## BEGIN Selected excerpt

SECTION 6 The Custodian. The Fund and the Custodian agree that the Custodian in carrying out the provisions of this Agreement, including but not limited to the purchase of any Financial Assets for deposit into, or the selling or delivering of any Financial Assets held and maintained in, the Custody Account, is acting solely as the agent of the Fund. Unless the Custodian shall otherwise agree in writing, the Custodian shall not have the duty to take any action other than those actions expressly set forth herein or those actions necessary and advisable to accomplish such expressly set forth actions. The Custodian is hereby expressly authorized to execute in the name of the Fund such certificates as may be necessary to obtain payment with respect to, or to effect the sale, transfer or other disposition of any Financial Assets held in the Custody Account in accordance with the Fund’s instructions. In carrying out the purchase or sale of any Financial Assets hereunder, the Custodian may, upon receipt of the Fund’s instructions, purchase from or sell to the Custodian’s bond department or an affiliate of the Custodian.
SECTION 7 General.

## END Selected excerpt

• What you need to do:
(A) According to the custody agreement excerpt, in what capacity does the Custodian act when carrying out the provisions of the Agreement?
(B) Extend the custody agreement excerpt by writing what follows its final line.
The data after this point is separate material.

## BEGIN Provided data

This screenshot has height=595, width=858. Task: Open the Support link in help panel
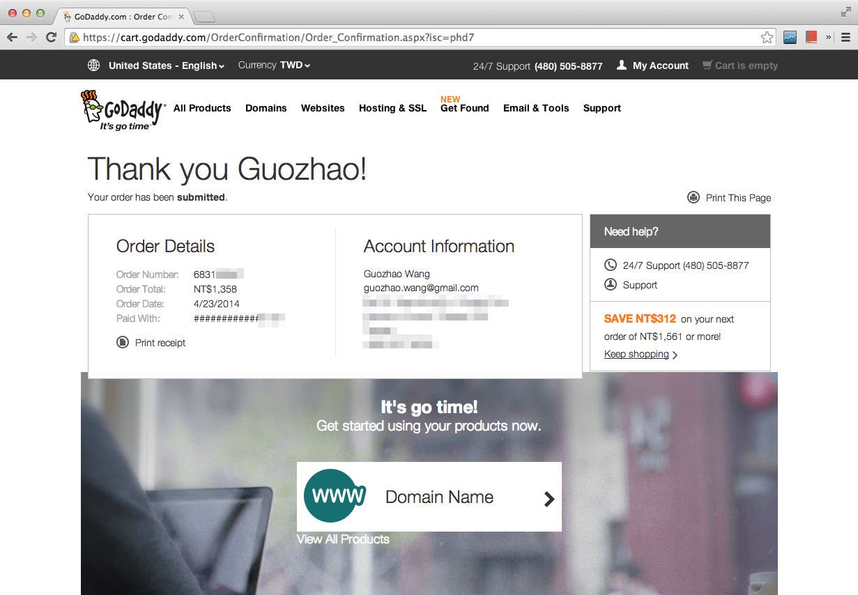click(640, 285)
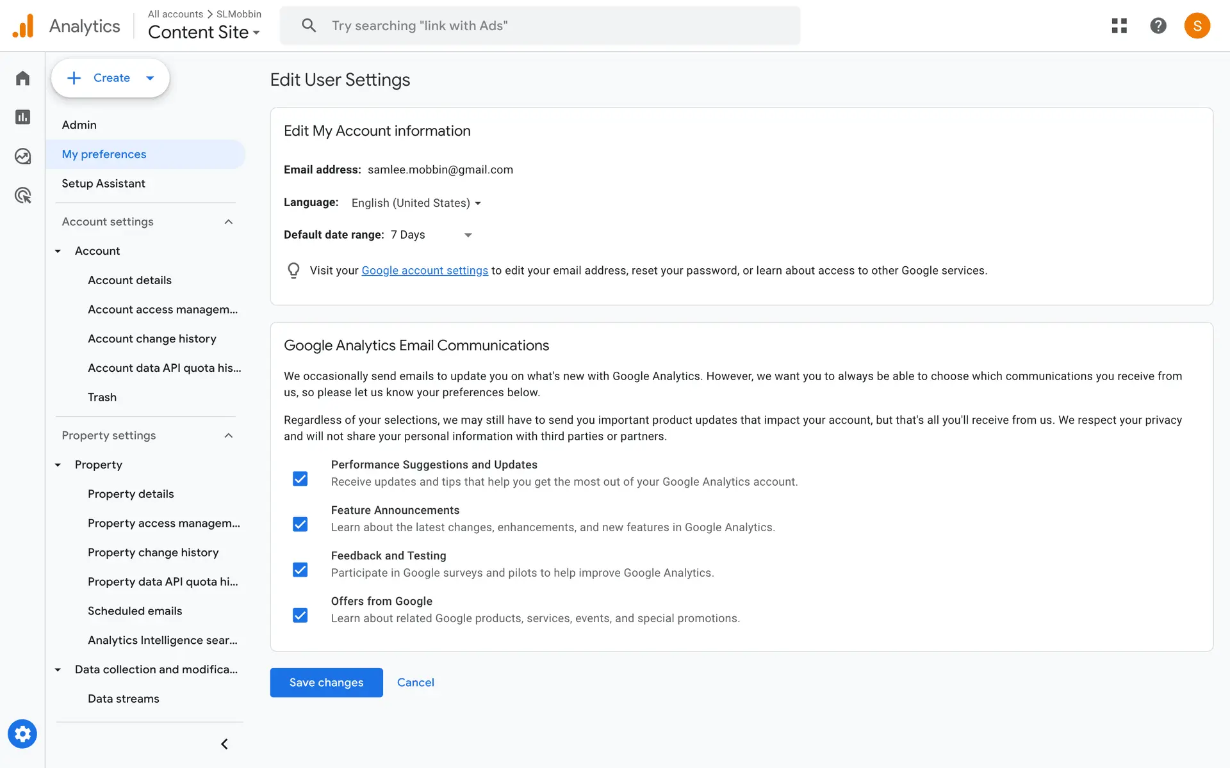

## END Provided data

• Answers for the exercise:
(A) The Custodian acts solely as the agent of the Fund.

(B)
SECTION 7.1 Waiver; Amendments. Except as otherwise provided in Section 2.3.12, no delay on the part of the Fund or the Custodian in the exercise of any right, power or remedy shall operate as a waiver thereof, nor shall any single or partial exercise by the Fund or the Custodian of any right, power or remedy preclude other or further exercise thereof, or the exercise of any other right, power or remedy. No amendment, modification or waiver of, or consent with respect to, any provision of this Agreement, shall in any event be effective unless the same shall be in writing and signed and delivered by each of the Custodian and the Fund.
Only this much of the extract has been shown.